Source data
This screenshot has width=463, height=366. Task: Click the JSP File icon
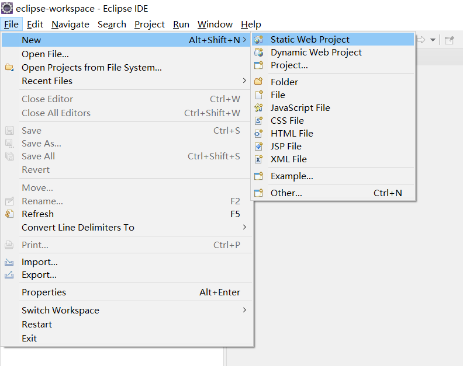[x=259, y=146]
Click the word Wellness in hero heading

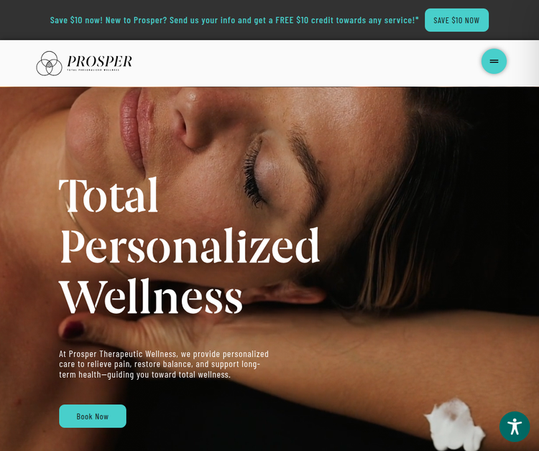tap(151, 297)
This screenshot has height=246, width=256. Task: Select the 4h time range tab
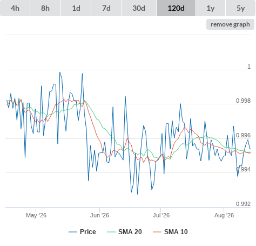[x=15, y=8]
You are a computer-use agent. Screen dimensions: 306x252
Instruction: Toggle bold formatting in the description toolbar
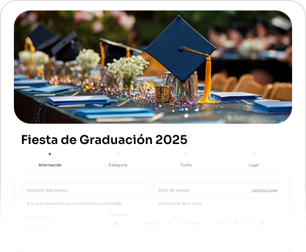[x=117, y=224]
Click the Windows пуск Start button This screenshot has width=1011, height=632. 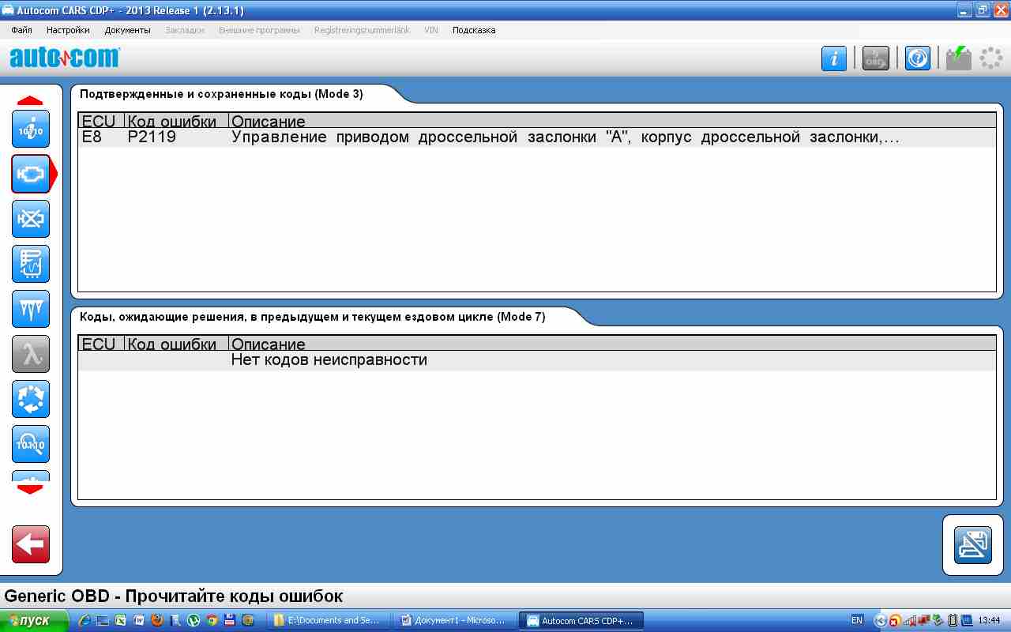pyautogui.click(x=32, y=620)
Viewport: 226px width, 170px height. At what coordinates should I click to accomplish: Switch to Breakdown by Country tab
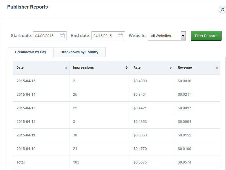point(79,52)
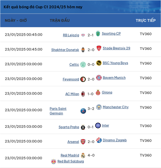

About this task
What you set down should be exactly the lines from the line containing "Viewport: 226px width, 170px" to the last line of the entries above, both included, with no pictures.

Exercise solution
Viewport: 226px width, 170px height. At what coordinates should I click to accomplish: Switch to Breakdown by Country tab
point(79,52)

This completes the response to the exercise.